The fact that water moves creates one set of system challenges for water management, as outlined above. The fact that using water and consuming water are different creates additional system complications:
- Water use ≠ water consumption. Water used to irrigate crops, wash hands, generate hydropower, or cook food is ‘used’ – it may change quality, but it still exists in roughly the same place. Water transpired by plants or evaporated from lakes or reservoirs is ‘consumed’, in the sense that it (mostly) leaves that catchment or basin. The ramifications of this for water management are important.
- Increasing water efficiency or productivity can be a double-edged sword. Irrigation schemes or urban utilities that ‘lose’ water may be inefficient because they have paid to clean or transport water unnecessarily, but from a systems perspective that water is not lost – it has re-entered groundwater, river systems, etc. However, if rainfed or irrigated agriculture becomes more efficient or productive, they are effectively shifting from water use to water consumption, with potentially significant ramifications for local water.
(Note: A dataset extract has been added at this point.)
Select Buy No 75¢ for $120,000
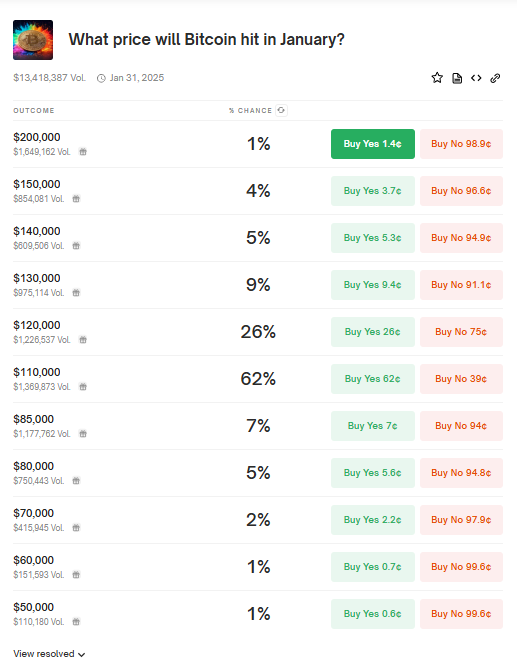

For this, and other reasons, the whole topic of agricultural water productivity is a lot more complicated than ‘more crop per drop’. For example, improving efficiency can also lead to increased water abstraction as agricultural systems intensify and land or crop intensities increase.
The point here is not that increasing water productivity or efficiency is bad – it may be just what is needed – but rather that it needs to be understood within a broader system context before one can be sure either way. And it particularly needs to be understood in relation to the last system element – water users.
- Water users manage water. The choices made by water users – households, farmers, industrialists, energy utilities, mayors, and so on – have significant impacts on the biophysical and productive systems described above. ‘System’ scale interventions may therefore have as much to do with incentives to change human behavior as they do with water infrastructure or water efficiency improvements.
From IWMI’s perspective the One CGIAR emphasis on the need to manage agriculture, land and water as ‘integrated systems’ is exactly right. Water has to be managed as a system, and cannot be effectively managed separately from land, or from its major uses or users, of which agriculture is by far the biggest. The challenge of how to do this – the peculiarities of water governance – is addressed in the next blog in this series.